- Page excerpt:
- - - - - - -
I’ve seen Paul McCartney six or seven times in the last 20 years or so, but his Christmas concert at the O2 Arena topped them all. He played 40 songs spanning 60 years in a three hour set. The visuals were up to their usual standard, the band are as tight as any, the atmosphere was euphoric and Ringo came on the play Get Back! For someone like me, for whom this music is the most important part of the soundtrack of my life, it was pure joy.

Opera / Classical Music

ENO’s La Boheme was lovely, with a superb set of singers – even our Rodolfo sub. was new favourite David Butt Philip. I was surprised I hadn’t seen Jonathan Miller’s production, with a superb design by Isabella Bywater, before. For once, I thought an English translation actually added something, as it brought out humour that’s not usually there.

The LSO kicked off the Bernstein centenary at the Barbican almost exactly one year ago with a wonderful concert version of his musical Wonderful Town under Simon Rattle and ended it this month with Candide which had the same sense of fun and was thrillingly played and sung under Marin Alsop. I’m not sure I would have included dialogue, narration and attempts at staging, but I’ll forgive anything for the glory of the music, played better than I’ve ever heard it.
- - - - - - -
(Stored records)

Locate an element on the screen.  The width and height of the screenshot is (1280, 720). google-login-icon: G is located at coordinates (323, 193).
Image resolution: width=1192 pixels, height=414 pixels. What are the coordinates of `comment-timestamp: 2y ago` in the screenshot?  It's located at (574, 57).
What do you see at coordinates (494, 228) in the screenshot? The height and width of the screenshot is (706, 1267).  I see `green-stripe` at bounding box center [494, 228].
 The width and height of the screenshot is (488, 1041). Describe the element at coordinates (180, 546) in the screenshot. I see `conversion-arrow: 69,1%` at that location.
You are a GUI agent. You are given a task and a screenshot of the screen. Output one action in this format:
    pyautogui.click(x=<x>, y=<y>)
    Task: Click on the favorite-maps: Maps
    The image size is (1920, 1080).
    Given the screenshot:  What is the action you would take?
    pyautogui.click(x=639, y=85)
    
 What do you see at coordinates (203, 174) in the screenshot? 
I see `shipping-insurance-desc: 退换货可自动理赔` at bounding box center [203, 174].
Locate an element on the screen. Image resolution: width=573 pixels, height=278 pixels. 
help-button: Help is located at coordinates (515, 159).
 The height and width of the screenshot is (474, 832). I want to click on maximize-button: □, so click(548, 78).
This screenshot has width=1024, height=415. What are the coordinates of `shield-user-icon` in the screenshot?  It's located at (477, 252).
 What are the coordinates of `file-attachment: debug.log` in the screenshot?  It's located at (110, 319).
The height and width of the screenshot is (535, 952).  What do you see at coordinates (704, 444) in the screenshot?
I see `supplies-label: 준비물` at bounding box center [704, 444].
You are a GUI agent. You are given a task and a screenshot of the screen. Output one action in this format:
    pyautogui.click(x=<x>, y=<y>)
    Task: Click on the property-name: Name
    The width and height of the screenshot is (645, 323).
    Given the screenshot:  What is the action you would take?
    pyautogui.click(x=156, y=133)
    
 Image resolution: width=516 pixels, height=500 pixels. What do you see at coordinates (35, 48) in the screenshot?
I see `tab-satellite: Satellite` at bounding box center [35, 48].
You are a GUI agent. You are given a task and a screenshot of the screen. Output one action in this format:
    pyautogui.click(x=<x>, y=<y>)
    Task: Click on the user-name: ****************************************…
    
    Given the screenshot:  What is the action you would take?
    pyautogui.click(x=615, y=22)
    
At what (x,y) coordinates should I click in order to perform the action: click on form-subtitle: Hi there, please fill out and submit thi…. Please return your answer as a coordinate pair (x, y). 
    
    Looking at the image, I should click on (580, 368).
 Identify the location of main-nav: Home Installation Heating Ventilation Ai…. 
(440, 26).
- - - - - - -
- Task set:
• A. List every musical work that the concert review names by title.
• B. Format everything in the records from the start down to the line containing "The width and height of the screenshot is (488, 1041)." as a Markdown table with the columns No. and Line, leaving out blank lines.
These records are unrelated to the concert review.

- Results by task:
• A.
- Get Back
- La Boheme
- Wonderful Town
- Candide

• B.
| No. | Line |
|---|---|
| 1 | Locate an element on the screen.  The width and height of the screenshot is (1280, 720). google-login-icon: G is located at coordinates (323, 193). |
| 2 | Image resolution: width=1192 pixels, height=414 pixels. What are the coordinates of `comment-timestamp: 2y ago` in the screenshot?  It's located at (574, 57). |
| 3 | What do you see at coordinates (494, 228) in the screenshot? The height and width of the screenshot is (706, 1267).  I see `green-stripe` at bounding box center [494, 228]. |
| 4 |  The width and height of the screenshot is (488, 1041). Describe the element at coordinates (180, 546) in the screenshot. I see `conversion-arrow: 69,1%` at that location. |